Knowing something’s danger is necessary if we’re to protect ourselves from it. Like fleeing a venomous snake, we must actively combat envy to protect our hearts.
How Do We Fight Envy?
Recognizing a sickness is a first step, but it is only that: a first step. How do we avoid and fight the beast of envy once we’ve recognized it? Here are three answers.
Remember the emptiness of successes
The goods we most naturally and foolishly chase after are, after closer examination, unable to deliver what they promise. Money makes you hungry for the money you don’t have and anxious about losing the money you do have. The praise of people is quite the drug whose addiction makes you a miserable slave until the next hit. A legacy that reaches the greatest heights of fame is still unknown by the vast majority of the world and is inevitably forgotten by those who do know. Like the smell of a new car, the achievements we crave cannot grant us the joy we yearn for.
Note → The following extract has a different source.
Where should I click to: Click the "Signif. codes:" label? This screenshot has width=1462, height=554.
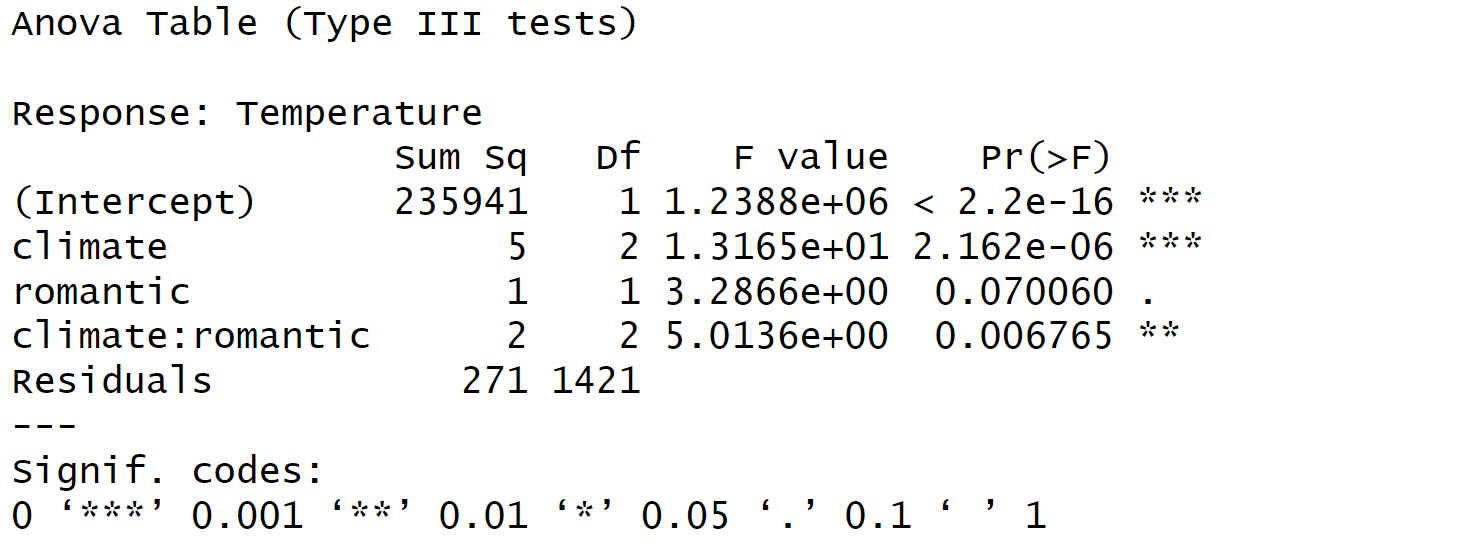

Remembering the vanity of earthly treasures will lessen our dislike of those who gain them.
Remember the weakness of yourself
Envy makes us upset that people don’t praise or respect us, but remembering our own weaknesses, shortcomings, sins, vices, and shameful blind spots helps us remember we don’t deserve the hype we crave. Even more, far from making us agitated we’re not celebrated, a sober self-estimation will lead us to praise God we’re not condemned!
Remember the gospel of Jesus Christ
When we see our sin in the light of the cross we gain a humility that won’t hunger for applause or despise others for their successes. When we see God’s grace for our sin in light of the cross we gain a joy that earthly goods could never compete with. The one whose heart has been changed by the gospel is, therefore, too sober-minded to think they deserve praise and too content to seek it.
Those changed by the cross don’t envy others’ success like Saul, but they celebrate them like Jonathan. After David defeated Goliath and became Israel’s new rock star. We read this of Jonathan:
The soul of Jonathan was knit to the soul of David, and Jonathan loved him as his own soul…Then Jonathan made a covenant with David, because he loved him as his own soul. And Jonathan stripped himself of the robe that was on him and gave it to David, and his armor, and even his sword and his bow and his belt. (1 Samuel 18:1-4)
Jonathan, the expected successor of Saul’s throne, saw David’s victory as a reason not for hate, but love. In the same way, those who live in the shadow of the cross cheerfully celebrate and support others who succeed, even if they’re in their arena, because they’ve been freed by knowing who they are, who God is, and the true good they have in the gospel. They’re not enslaved by envy’s hate, but freed by the gospel’s joy.